Year 2 Lesson Plan 24 (LAST LESSON) - Volumes, Absolute Values

This lesson is meant to be the last lesson. If you curriculum has room for 25 lessons, then this should be the last one. Teach lesson 25 first, and then use this as the last lesson. It is a review of vocabulary and a brief exercise in volumes and absolute values (both easy concepts.)
  1. (5 min) Mental Math
    1. What is the square root of 36? [6]
    2. What is square root of 49? [7]
    3. What is square root of 81? [9]
    4. What is cube root of 8? [2]
    5. What is cube root of 27? [3]

  2. (10 min) VOLUMES
    To calculate the volume of a 3-dimensional geometrical solid, find the area of the base and multiply by its height. Volumes are expressed in cubic units. Here are some formulas for volumes:
    • Rectangular prism (a box): volume = length x width x height
      Example: A box that is 3 by 4 by 5 feet has a volume of 60 cu ft.
    • Cube whose side has length S: S x S x S
      Example: A cube whose side is 3 inches long: volume = 27 cu in.
    • Cylinder: volume = base x height = pi x r2 x h
      Example: Radius = 2, height = 5, volume = 20 pi or 62.8
    • Triangular prism: volume = base x height = (length x width/2) x height
      Example: Length = 2, width = 3, height = 4, volume = 12

    Absolute value is the positive value of a number.
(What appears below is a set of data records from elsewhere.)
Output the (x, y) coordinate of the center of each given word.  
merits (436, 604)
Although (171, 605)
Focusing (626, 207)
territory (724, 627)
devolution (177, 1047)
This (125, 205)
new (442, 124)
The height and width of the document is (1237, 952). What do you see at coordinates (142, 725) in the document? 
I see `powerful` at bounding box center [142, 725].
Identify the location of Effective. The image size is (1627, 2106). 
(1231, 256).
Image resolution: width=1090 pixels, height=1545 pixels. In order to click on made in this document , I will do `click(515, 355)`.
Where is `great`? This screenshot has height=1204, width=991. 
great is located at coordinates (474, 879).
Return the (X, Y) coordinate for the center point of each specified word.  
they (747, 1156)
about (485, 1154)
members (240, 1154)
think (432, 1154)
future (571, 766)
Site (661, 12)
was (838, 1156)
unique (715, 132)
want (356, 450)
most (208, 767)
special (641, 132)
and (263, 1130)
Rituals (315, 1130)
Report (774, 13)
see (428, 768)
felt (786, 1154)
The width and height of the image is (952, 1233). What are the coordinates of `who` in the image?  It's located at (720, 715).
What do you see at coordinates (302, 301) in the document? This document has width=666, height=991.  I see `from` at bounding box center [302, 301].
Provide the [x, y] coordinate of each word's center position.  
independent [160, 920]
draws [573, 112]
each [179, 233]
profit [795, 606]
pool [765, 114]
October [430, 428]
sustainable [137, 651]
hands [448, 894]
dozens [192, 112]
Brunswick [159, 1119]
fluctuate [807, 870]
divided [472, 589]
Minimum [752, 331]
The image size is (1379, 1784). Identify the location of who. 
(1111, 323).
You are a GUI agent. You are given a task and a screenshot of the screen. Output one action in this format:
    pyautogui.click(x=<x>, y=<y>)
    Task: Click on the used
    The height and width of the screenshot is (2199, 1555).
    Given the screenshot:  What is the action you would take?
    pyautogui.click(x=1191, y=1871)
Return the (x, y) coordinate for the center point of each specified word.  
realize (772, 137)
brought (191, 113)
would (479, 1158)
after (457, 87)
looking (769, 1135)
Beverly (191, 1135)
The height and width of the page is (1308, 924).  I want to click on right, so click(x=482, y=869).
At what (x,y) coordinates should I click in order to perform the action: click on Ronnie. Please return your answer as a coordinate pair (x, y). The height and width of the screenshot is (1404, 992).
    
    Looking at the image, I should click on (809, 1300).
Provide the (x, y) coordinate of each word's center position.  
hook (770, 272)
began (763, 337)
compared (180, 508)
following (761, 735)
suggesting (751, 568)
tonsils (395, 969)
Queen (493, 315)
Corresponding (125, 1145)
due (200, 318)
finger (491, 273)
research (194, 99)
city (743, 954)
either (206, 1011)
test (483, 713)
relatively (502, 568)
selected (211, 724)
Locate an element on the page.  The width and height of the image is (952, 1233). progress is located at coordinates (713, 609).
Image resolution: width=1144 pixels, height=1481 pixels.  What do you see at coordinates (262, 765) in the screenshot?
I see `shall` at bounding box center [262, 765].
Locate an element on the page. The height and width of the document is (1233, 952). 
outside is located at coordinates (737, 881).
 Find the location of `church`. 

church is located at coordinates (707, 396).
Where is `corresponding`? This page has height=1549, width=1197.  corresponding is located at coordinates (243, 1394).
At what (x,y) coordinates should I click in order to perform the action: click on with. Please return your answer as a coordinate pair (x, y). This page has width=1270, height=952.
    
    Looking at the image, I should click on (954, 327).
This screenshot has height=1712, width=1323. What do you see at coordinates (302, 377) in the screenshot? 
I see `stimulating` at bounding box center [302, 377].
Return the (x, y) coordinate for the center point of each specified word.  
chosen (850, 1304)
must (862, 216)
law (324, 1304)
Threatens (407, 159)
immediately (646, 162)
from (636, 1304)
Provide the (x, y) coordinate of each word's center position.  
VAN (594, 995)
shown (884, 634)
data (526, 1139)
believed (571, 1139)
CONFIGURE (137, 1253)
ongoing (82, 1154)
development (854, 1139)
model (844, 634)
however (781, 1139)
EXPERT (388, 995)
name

It is written with straight bars on each side: | - 6 | = 6 and also | 6 | = 6.
    For x = - 5, | x | = 5
    Why is this important? Well it gives us the size of a number without worrying about its sign. It is useful in calculating distance from point A to point B when point B is smaller than point A.

  4. In-class exercise. No homework this week. This is the last week!

    This week's competition is Math Jeopardy. You play it with the class using the rules of jeopardy. This game is a change of pace and gives the kids some interesting practice on vocabulary. If they do not know a word, explain it to them as you go. You can explain the answers, too as you go along.

    The kids take turns picking a category and value, you read the questions, and the first kid with a hand up gets to answer. Answers must be phrased in the form of a question. If you read: "the first even number" the correct answer is "What is 4?" Paper and pencil are OK. Calculators are OK, although they will be a big disadvantage, as they will slow the kid down.

    Give 1 of a prize (1 M&M or 1 Skittle) for a $100 answer, 2 for a $200 answer, and 10 for a $1000 answer. The kids may either eat their earnings or save them to bet on Final Jeopardy. Two big bags of candies should be enough--you will need about 400 pieces to play the entire thing.

    Here are some hints about how to adapt this to make it more successful:
    • Use a transparency projector to display the grid of choices and mark them off as the kids get the answers.
    • Instead of displaying the choices, display the questions which have been covered up by little Post-it notes (1/5" by 2" size) Remove the Post-it notes to reveal the questions.
    • If one kid dominates the answers, (highly probable) take turns going around the room letting each kid have a turn at a question. If a kid cannot answer the question she or he chose, then pick on someone else who has a hand up. This ensures that everyone is thinking about the question, as they may get a chance as a backup.
    • If you have too many kids to play, try forming them into teams of 4 with a spokesman captain. Give the team 15 seconds to answer the question before calling on someone else. In this case, everyone on the team would get the prize.